Text Mining and Sentiment Analysis in R
An introduction to text analysis for effective, data-driven storytelling
This course will allow participants to develop fluency in the techniques and applications of textual analysis by training them in easy-to-use open-source tools and scalable, replicable methodologies that will make them stronger data scientists and more thoughtful communicators.
Using RStudio and several engaging and topical datasets sourced from politics, social science, and social media, this course will introduce techniques for collecting, wrangling, mining and analyzing text data. The course will also have participants derive and communicate insights based on their textual analysis using a set of data visualization methods. The techniques that will be used include n-gram analysis, sentiment analysis, and part-of-speech analysis.

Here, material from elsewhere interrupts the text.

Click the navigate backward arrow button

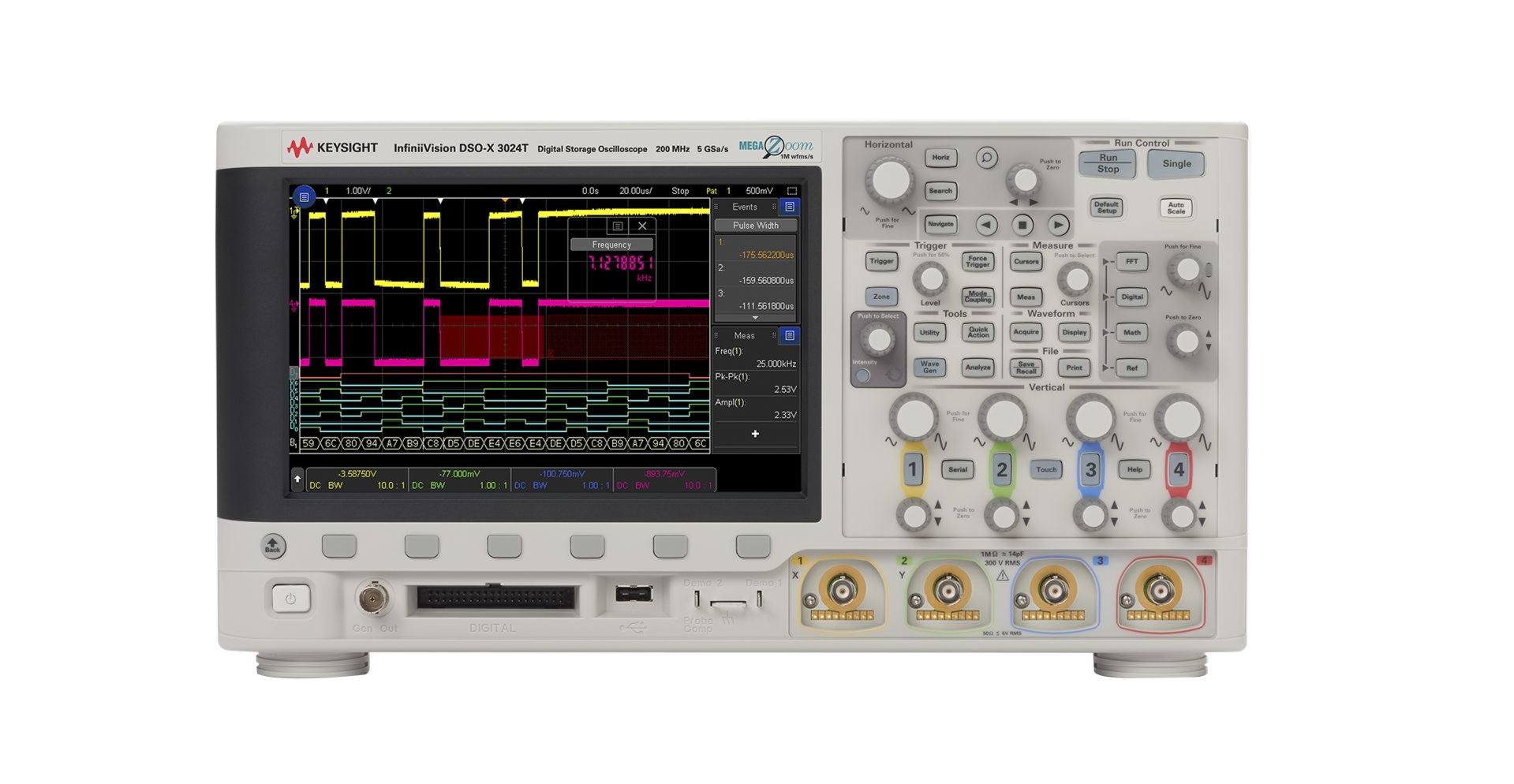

What you'll learn-and how you can apply it
By the end of this live, hands-on, online course, you’ll understand:
- The techniques and applications of textual analysis
- How to convert unstructured text from political science, data journalism, social science, and social media into data
- Techniques like n-gram analysis, sentiment analysis and parts-of-speech analysis
And you’ll be able to:
- Ingest various text formats into RStudio
- Wrangle and analyze that text
- Visualize and communicate insights about those textual data
This training course is for you because...
- You’re a data scientist or analyst looking to explore more text data
- You work with social media and other qualitative, text-based data
- You want to become an expert in textual analysis techniques like n-gram and sentiment analysis
- Basic knowledge of R and RStudio
- Familiarity with standard R tidy methods (such as tidytext and dplyr)

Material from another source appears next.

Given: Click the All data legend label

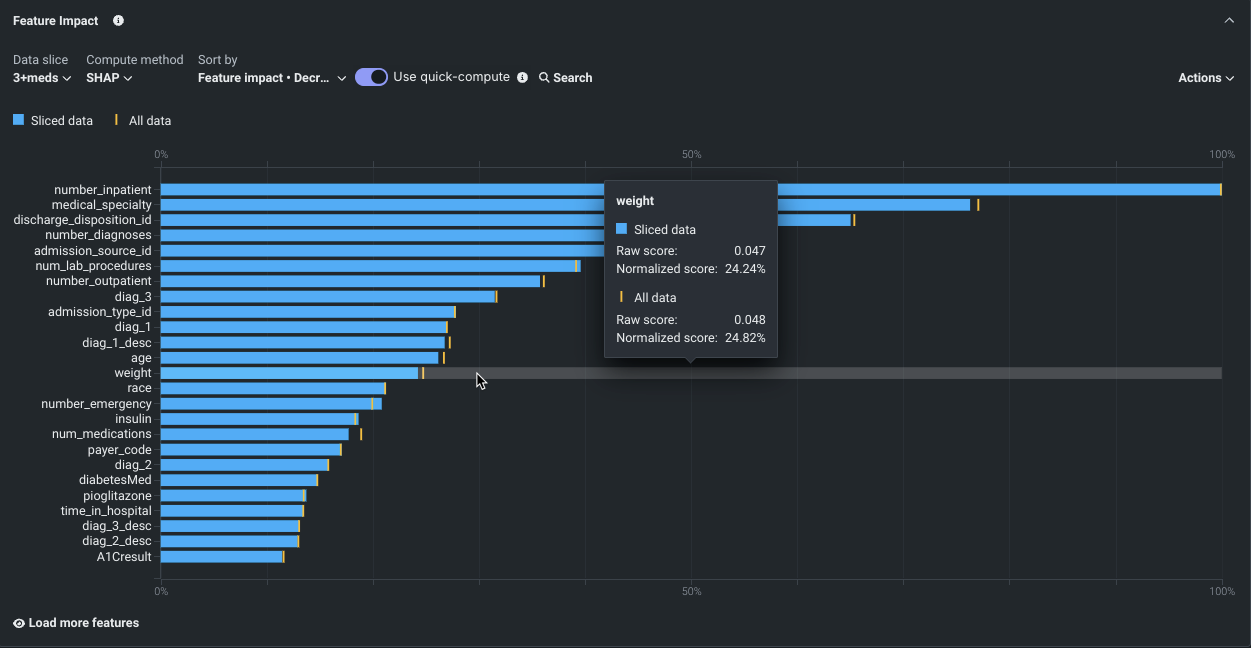Looking at the screenshot, I should point(150,121).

- Download and install R, RStudio Desktop and the Github repo contents locally, if possible.
- As an alternative, code examples and exercises will be provided through RStudio Cloud. If possible, sign up for a free account with RStudio Cloud. This is optional, but recommended for the best experience.
- Read Text Mining with R (book)
About your instructor
Aleszu Bajak is a lecturer and graduate programs manager at Northeastern University’s School of Journalism, where he teaches courses in science and data journalism. He’s the founding editor of Storybench.org, an under-the-hood guide to the future of digital storytelling; a faculty affiliate with Northeastern's Global Resilience Institute and the NU Lab for Texts, Maps, and Networks; and innovation lead for Northeastern’s Co-Laboratory for Data Impact. He’s taught courses and led workshops on data storytelling at the Nieman Foundation for Journalism at Harvard University, Brandeis University, and Boston University's Storytelling with Data Bootcamp and has been invited to speak about digital journalism at the World Conference of Science Journalists in Seoul, South Korea; the European Science Journalists Conference in Toulouse, France; the National Association of Science Writers conference in San Antonio, Texas; the Power of Narrative Conference in Boston, Massachusetts; and the Iberoamerican Seminar of Science, Technology, and Innovation Journalism in Querétaro, Mexico. Previously, Aleszu was a Knight Science Journalism Fellow at MIT, a senior writer at Undark magazine, a radio producer for Science Friday, and freelance reporter in Latin America. His writing has appeared in the Washington Post, Nature, Science, and MIT Technology Review.
The timeframes are only estimates and may vary according to how the class is progressing
Text as data and real-world applications (30 minutes)
- Presentation: Introduce real-world examples of textual and sentiment analysis sourced from journalism, marketing and finance.
- Discussion: Discuss the strengths and caveats of these projects and how best to outline methodologies for different audiences.
Text analysis methods (55 minutes)
- Presentation: Introduce methods for tokenization, n-gram analysis and part-of-speech analysis.
- Exercise: Run through an activity that isolates top words, top phrases and top parts of speech for a selected dataset.
- Presentation: Participants will share their results via the group chat.
- Break (5 minutes)
Sentiment analysis methods (55 minutes)
- Presentation: Introduce sentiment analysis methods and sentiment dictionaries.
- Exercise: Participants will run through an exercise that performs sentiment analysis on a selected dataset.
- Presentation: Introduce social media dataset and perform sentiment analysis. Participants will discuss findings and caveats via the group chat.
- Break (5 minutes)
Visualization and Communication (55 minutes)
- Presentation: Introduce best practices of data-driven communication and effective visualization with text data.
- Exercise: Participants will return to one of the textual methods introduced earlier and perfect an insight they wish to communicate via the group chat or through a Google doc by sharing one to three bullet points and one visual.
- Presentation: The instructor will provide feedback on select submissions.